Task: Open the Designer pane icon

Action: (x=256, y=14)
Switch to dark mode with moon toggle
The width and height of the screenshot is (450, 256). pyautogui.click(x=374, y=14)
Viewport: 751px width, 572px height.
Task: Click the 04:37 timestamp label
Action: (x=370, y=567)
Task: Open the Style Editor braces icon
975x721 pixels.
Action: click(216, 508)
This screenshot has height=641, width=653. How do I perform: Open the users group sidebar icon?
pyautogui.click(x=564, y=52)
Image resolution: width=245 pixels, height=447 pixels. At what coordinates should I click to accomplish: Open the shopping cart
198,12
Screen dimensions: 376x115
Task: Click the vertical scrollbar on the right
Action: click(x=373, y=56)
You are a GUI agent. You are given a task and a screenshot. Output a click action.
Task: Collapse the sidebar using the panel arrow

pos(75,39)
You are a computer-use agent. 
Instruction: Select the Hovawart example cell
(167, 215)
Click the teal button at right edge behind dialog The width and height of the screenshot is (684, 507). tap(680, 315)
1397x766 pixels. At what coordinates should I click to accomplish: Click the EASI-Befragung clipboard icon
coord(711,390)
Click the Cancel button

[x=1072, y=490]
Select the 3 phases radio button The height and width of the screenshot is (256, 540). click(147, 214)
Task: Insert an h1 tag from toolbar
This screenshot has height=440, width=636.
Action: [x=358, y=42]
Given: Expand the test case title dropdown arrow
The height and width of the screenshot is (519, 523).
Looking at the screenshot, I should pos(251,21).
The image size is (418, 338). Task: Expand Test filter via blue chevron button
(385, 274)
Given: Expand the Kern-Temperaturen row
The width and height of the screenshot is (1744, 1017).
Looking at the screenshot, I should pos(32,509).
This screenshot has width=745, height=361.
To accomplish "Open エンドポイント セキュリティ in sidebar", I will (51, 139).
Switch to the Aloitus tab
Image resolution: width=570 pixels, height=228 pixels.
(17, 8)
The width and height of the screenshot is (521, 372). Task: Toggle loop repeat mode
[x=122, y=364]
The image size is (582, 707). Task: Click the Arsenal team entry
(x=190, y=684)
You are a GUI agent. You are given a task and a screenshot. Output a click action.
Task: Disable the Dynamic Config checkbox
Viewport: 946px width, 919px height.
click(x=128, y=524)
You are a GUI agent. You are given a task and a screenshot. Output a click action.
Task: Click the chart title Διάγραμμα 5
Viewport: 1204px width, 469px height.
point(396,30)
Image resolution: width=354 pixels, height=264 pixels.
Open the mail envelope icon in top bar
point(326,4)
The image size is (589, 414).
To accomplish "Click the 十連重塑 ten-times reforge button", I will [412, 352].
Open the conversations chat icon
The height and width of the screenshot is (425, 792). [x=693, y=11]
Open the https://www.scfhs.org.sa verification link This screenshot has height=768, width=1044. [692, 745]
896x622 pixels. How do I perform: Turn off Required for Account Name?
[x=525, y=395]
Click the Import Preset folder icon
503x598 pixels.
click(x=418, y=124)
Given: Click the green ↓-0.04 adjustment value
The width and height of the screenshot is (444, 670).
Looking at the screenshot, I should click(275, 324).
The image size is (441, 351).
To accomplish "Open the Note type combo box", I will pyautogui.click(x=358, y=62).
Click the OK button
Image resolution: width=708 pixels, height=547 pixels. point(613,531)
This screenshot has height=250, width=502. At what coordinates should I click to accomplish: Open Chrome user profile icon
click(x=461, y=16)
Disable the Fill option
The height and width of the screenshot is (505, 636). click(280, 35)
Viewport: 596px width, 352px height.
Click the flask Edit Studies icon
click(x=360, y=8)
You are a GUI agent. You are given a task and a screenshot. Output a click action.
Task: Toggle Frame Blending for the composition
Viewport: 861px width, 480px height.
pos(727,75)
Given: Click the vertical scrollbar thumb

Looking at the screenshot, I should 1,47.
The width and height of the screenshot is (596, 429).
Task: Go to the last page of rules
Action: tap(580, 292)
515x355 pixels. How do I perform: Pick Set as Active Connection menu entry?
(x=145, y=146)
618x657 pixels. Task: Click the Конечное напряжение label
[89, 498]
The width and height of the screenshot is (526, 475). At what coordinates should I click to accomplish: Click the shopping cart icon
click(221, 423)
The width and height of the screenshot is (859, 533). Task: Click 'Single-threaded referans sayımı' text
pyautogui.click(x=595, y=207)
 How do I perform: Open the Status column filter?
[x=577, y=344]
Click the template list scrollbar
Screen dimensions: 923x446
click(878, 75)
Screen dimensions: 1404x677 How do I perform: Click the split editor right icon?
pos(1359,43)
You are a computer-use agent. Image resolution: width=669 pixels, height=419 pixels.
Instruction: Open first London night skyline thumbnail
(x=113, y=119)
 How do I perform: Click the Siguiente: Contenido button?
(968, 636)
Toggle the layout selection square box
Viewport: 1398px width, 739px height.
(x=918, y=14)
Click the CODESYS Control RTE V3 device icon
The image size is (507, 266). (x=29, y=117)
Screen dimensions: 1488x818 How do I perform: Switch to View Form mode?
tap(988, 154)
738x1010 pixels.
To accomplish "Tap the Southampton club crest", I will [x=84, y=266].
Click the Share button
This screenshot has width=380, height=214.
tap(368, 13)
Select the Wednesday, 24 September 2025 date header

# WHAT YOU WILL DO
Output, unchanged, the lines from the line with "Toggle the layout selection square box" through the final line of the material.

# RESULT OF THE EXERCISE
Toggle the layout selection square box
Viewport: 1398px width, 739px height.
(x=918, y=14)
Click the CODESYS Control RTE V3 device icon
The image size is (507, 266). (x=29, y=117)
Screen dimensions: 1488x818 How do I perform: Switch to View Form mode?
tap(988, 154)
738x1010 pixels.
To accomplish "Tap the Southampton club crest", I will [x=84, y=266].
Click the Share button
This screenshot has width=380, height=214.
tap(368, 13)
Select the Wednesday, 24 September 2025 date header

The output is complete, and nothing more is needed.